Soweit gegen das Vorhaben Einwendungen erhoben werden, die sich insbesondere auf Rechtsbeeinträchtigungen im Sinne des § 8 Abs. 3 u. 4 WHG beziehen und innerhalb der Frist des § 73 Abs. 4 VwVfG NRW eingegangen sind, wird die Verfahrensbehörde über diese nach mündlicher Verhandlung, zu der die Beteiligten mit angemessener Frist geladen werden, entscheiden. Sind mehr als 50 Ladungen vorzunehmen, so können sie durch öffentliche Bekanntmachung ersetzt werden. Die öffentliche Bekanntmachung wird dadurch bewirkt, indem der Verhandlungstermin mindestens zwei Wochen vorher im Amtsblatt der Bezirksregierung Köln und außerdem in örtlichen Tageszeitungen, die in dem Bereich verbreitet sind, in dem sich das Vorhaben voraussichtlich auswirken wird -unter Hinweis darauf, dass beim Ausbleiben eines Beteiligten auch ohne ihn verhandelt und entschieden werden kann-, bekannt gemacht wird.
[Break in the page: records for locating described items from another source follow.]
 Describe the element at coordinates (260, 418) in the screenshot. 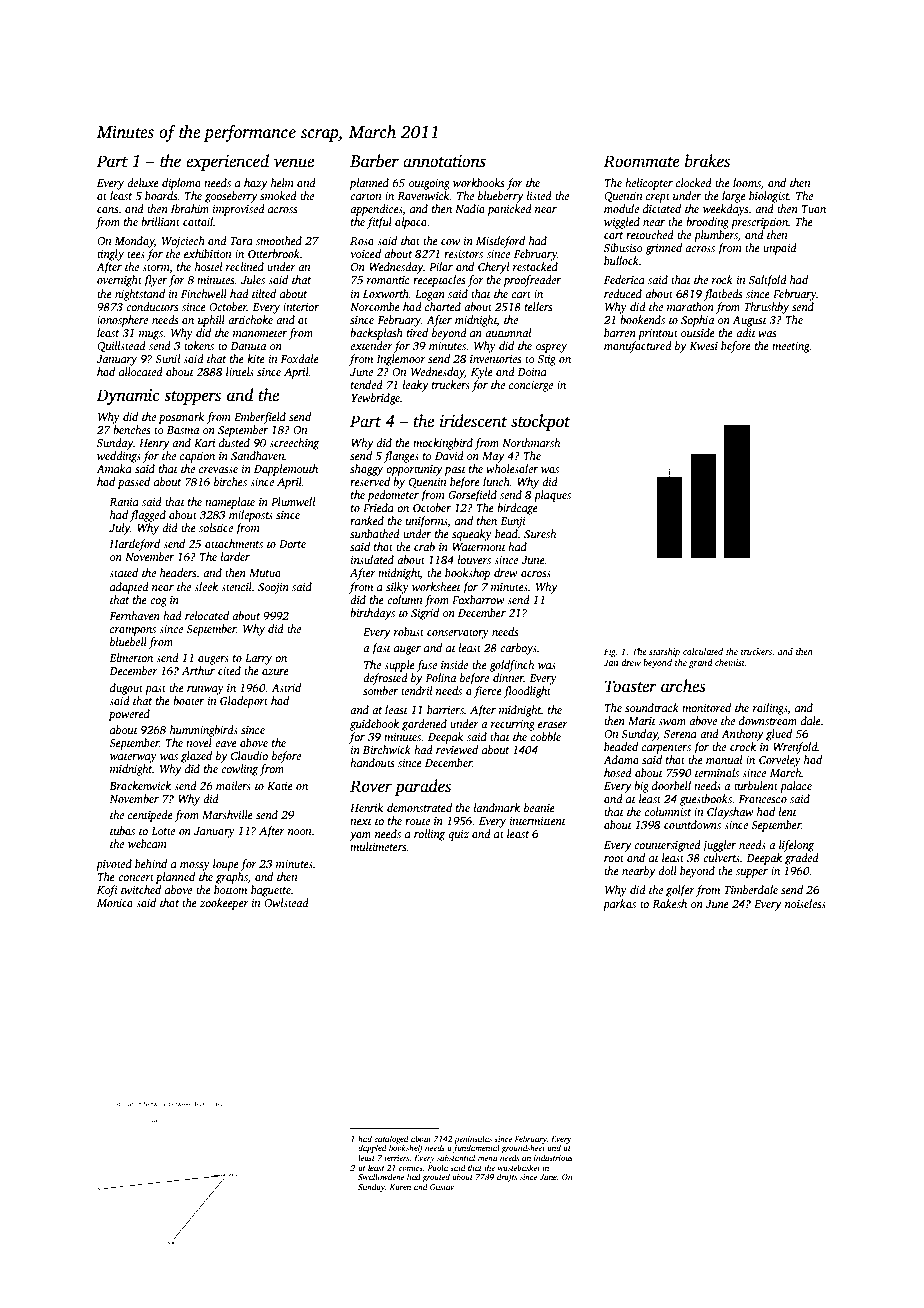

I see `Emberfield` at that location.
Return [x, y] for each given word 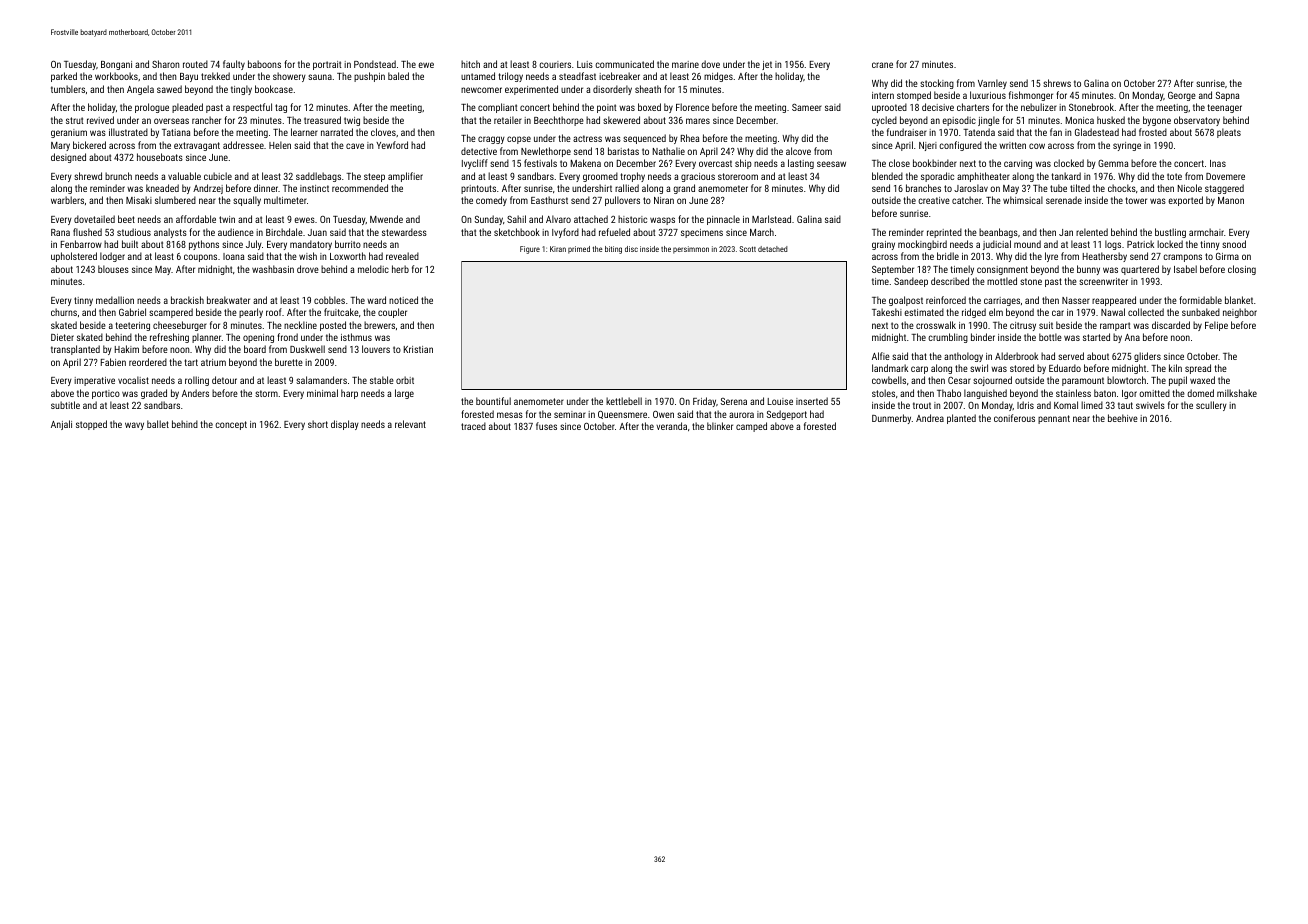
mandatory [311, 245]
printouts [478, 189]
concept [231, 425]
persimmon [691, 250]
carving [1018, 164]
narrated [337, 132]
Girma [1227, 256]
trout [922, 405]
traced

Die Zustellung der Entscheidung über die Einwendungen kann durch öffentliche Bekanntmachung ersetzt werden, wenn mehr als 50 Zustellungen vorzunehmen sind.

Kosten, die durch die Einsichtnahme in die Planunterlagen und die Teilnahme an der mündlichen Verhandlung entstehen, werden nicht erstattet.